=== TASK ITEM ===
Using the listing that follows, filter out every line lacking the string "will" and return the rest.

(Beginning of DATASET)

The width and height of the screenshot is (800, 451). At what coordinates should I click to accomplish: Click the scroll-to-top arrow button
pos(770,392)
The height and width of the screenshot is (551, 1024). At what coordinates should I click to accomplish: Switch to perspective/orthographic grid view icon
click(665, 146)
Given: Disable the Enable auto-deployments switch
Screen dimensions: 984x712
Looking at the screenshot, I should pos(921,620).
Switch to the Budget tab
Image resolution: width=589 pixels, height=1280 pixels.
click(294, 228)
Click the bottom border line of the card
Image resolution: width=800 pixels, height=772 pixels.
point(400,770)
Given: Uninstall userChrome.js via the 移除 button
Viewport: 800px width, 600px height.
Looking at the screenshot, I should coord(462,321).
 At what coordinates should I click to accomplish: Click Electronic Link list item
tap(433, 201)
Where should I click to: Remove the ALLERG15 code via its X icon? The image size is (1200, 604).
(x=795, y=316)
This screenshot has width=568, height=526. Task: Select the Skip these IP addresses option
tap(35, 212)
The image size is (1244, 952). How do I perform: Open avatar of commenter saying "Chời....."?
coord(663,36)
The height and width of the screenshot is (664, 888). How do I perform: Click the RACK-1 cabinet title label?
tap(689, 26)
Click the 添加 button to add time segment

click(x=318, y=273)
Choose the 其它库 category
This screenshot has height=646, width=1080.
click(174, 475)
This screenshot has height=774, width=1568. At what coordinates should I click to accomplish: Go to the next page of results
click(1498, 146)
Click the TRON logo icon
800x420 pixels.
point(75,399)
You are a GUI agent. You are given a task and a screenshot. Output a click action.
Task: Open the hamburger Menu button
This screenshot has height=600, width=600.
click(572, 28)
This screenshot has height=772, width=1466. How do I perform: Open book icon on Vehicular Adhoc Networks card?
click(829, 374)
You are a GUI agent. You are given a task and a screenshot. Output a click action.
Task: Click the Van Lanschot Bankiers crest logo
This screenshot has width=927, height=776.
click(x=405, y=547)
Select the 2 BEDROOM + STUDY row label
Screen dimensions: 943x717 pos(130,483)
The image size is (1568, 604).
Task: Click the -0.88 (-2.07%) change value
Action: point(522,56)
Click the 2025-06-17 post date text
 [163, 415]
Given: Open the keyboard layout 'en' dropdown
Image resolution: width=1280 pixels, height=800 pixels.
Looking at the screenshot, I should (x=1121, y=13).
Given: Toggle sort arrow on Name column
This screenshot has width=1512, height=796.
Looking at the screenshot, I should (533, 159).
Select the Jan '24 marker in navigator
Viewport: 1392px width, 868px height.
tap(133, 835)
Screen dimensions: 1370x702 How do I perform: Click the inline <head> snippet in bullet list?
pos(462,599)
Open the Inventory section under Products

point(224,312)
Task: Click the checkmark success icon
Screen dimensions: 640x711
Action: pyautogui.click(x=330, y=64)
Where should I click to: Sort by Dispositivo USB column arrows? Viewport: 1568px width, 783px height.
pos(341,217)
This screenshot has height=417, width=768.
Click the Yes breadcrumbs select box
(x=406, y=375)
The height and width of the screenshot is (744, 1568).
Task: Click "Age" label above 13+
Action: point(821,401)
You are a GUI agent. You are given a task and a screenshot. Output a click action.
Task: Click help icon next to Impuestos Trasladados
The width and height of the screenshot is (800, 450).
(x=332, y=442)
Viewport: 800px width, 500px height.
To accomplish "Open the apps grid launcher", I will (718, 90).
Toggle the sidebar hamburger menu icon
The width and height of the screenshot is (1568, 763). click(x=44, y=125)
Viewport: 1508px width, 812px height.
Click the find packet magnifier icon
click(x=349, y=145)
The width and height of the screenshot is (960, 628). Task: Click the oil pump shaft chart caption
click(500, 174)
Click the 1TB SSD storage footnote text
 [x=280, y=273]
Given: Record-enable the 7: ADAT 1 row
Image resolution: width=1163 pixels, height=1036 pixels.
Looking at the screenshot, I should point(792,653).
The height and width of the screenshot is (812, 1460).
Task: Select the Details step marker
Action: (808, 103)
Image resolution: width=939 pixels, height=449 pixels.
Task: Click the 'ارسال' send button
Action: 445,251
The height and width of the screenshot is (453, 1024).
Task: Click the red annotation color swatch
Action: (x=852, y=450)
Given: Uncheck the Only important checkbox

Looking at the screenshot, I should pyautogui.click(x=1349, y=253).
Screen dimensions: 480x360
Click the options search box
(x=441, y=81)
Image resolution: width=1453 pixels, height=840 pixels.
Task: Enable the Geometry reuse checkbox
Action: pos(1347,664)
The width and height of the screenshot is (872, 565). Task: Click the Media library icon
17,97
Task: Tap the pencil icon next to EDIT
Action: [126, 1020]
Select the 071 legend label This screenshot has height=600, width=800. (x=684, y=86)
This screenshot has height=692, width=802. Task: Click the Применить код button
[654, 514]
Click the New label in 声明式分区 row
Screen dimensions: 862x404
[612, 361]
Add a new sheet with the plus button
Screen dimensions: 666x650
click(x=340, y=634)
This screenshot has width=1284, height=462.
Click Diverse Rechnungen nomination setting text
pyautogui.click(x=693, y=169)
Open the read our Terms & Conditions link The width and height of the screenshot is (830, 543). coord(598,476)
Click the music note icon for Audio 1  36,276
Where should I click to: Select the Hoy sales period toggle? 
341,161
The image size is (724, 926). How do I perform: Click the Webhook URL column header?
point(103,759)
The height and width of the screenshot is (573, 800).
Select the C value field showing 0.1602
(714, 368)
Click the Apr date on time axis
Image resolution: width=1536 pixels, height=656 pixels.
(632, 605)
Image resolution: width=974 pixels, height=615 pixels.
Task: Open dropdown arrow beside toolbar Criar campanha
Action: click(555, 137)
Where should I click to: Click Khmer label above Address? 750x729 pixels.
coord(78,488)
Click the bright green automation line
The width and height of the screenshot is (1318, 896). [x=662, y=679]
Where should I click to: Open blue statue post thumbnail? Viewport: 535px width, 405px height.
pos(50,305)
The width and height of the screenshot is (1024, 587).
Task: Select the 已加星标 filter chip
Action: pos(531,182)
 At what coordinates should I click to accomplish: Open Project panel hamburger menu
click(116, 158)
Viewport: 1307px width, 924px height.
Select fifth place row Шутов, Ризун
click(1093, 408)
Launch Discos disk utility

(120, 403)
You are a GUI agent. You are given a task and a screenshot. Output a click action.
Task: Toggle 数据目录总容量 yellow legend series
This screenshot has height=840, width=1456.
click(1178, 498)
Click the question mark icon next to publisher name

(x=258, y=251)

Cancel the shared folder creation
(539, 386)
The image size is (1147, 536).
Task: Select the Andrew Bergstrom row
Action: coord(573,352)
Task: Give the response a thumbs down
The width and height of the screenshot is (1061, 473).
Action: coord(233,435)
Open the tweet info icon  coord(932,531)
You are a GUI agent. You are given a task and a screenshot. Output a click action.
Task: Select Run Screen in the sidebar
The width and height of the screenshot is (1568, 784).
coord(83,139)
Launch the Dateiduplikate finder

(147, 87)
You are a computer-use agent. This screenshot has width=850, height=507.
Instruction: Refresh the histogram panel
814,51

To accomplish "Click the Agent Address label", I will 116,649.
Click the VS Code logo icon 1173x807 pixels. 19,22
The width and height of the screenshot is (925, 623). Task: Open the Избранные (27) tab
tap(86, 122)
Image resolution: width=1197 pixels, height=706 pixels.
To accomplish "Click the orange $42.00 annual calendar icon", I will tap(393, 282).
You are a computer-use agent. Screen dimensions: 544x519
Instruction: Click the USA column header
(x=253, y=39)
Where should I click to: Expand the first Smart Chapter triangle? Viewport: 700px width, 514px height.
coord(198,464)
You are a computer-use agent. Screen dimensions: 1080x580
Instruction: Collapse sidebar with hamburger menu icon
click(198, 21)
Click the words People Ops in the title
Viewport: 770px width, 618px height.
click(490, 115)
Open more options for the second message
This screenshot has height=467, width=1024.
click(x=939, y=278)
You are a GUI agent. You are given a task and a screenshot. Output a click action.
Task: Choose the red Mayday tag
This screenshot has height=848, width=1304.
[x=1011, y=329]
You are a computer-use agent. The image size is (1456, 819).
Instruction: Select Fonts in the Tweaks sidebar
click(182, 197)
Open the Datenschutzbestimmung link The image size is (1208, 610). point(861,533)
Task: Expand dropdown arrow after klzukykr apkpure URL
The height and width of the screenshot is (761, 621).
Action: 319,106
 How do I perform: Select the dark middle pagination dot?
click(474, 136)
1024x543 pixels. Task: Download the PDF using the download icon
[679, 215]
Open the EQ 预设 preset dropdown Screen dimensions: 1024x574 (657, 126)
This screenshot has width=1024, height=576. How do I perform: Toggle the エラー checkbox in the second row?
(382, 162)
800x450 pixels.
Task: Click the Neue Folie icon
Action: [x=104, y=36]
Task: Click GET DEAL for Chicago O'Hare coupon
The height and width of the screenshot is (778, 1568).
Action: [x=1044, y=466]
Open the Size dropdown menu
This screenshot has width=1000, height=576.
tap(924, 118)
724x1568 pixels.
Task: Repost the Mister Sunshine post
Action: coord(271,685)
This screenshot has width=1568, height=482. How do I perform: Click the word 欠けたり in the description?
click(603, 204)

(End of DATASET)

=== SOLVED PROBLEM ===
To accomplish "Open the apps grid launcher", I will (718, 90).
To accomplish "Click the Agent Address label", I will 116,649.
To accomplish "Click the orange $42.00 annual calendar icon", I will tap(393, 282).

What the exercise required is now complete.